Further, a ROC curve analysis was used to evaluate the diagnostic value of serum hs-CRP and IL-6 levels for predicting MetS. The area under the curve (AUC) for hs-CRP alone was 0.675, and for IL-6 alone 0.656. The sensitivity and specificity of hs-CRP were 70% and 65%, respectively, and for IL-6 52% and 78%, respectively. These results show that serum hs-CRP and IL-6 levels may be considered for establishing a diagnosis of MetS. In support of our results, a study performed by Haddad [26] among Iraqi adults found that serum hs-CRP increased alongside the number of MetS components and their ROC curve analysis demonstrated that hs-CRP could best predict MetS at a cut-off value of 6.5 mg/L (AUC 0.946, sensitivity 81.3%, specificity 93.3%).
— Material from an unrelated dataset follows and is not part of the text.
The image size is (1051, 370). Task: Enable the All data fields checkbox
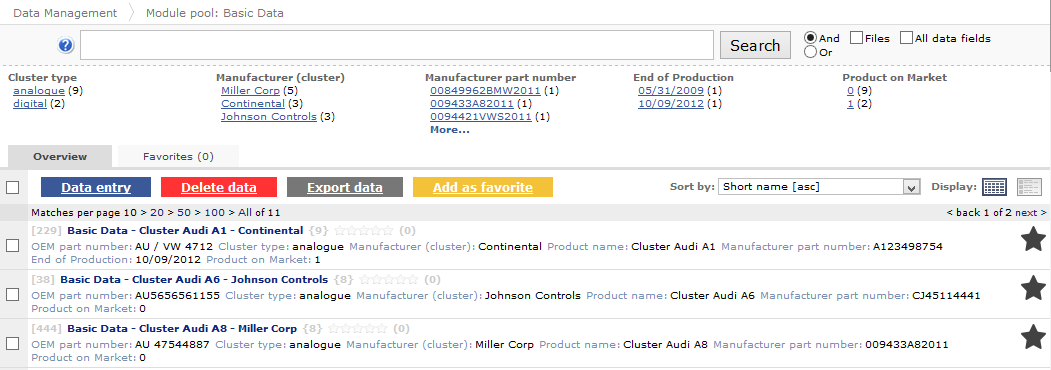[x=906, y=38]
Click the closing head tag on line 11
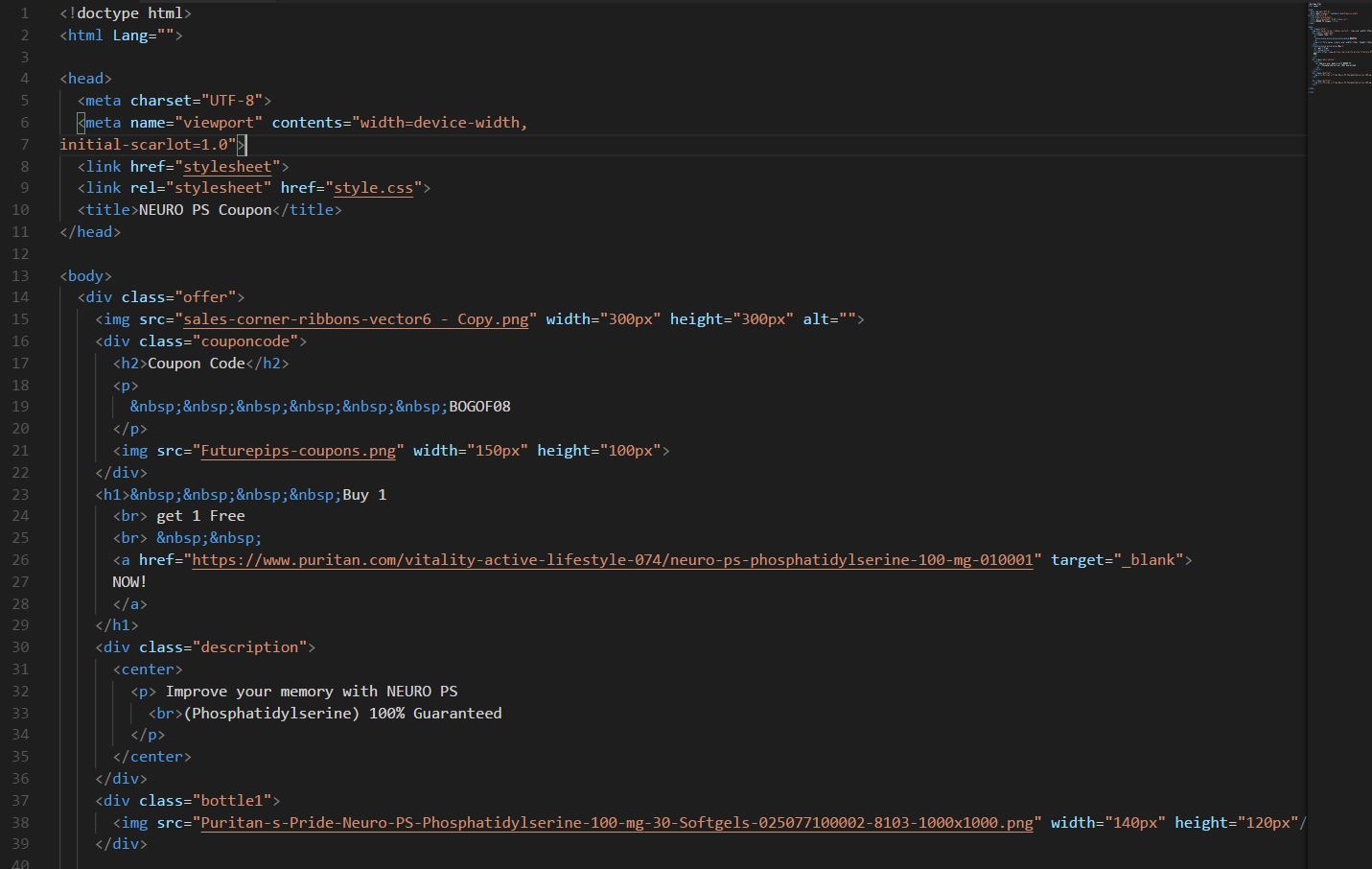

Another study by Sinatora in Brazil et al. [30] also found by ROC curve analysis of IL-6 in postmenopausal women that this biomarker could not predict MetS at a cut-off value of 2.56 pg/mL (AUC 0.57, sensitivity 72.2%, specificity 42%). We found that combining serum hs-CRP and IL-6 delivered improved discriminatory power to predict a MetS, with AUC 0.698, 61% sensitivity%, and 72% specificity. The diagnostic value of the combination of serum hs-CRP and IL-6 for prevalent MetS needs to be confirmed in other large-scale prospective studies. Lifestyle modification is the most effective way to reduce the incidence of cardiovascular complications caused by MetS. Lifestyle modification (weight control, smoking cessation, alcohol drinking in moderation, diet control, exercise and physical activity, control blood pressure and blood sugar based on evidence in management of MetS [31] . This study has several limitations. The first is its cross-sectional design, which does not allow us to elucidate the directional or causal relationships between serum hs-CRP or IL-6 levels and MetS. Second, the diagnostic values of hs-CRP and IL-6 for MetS that we observed requires confirmation in prospective studies with larger sample size across various ethnicities.

5. Conclusion

Congolese adults with a MetS have higher serum hs-CRP and IL-6 levels than those without this condition, and circulating levels of both progressively increase alongside the number of individual components of the MetS definition. Serum hs-CRP and IL-6 could turn out to be non-invasive biomarkers for diagnosing a MetS, with combined hs-CRP and IL-6 having the greater diagnostic accuracy for MetS.

Conflicts of Interest

The authors declare no conflicts of interest regarding the publication of this paper.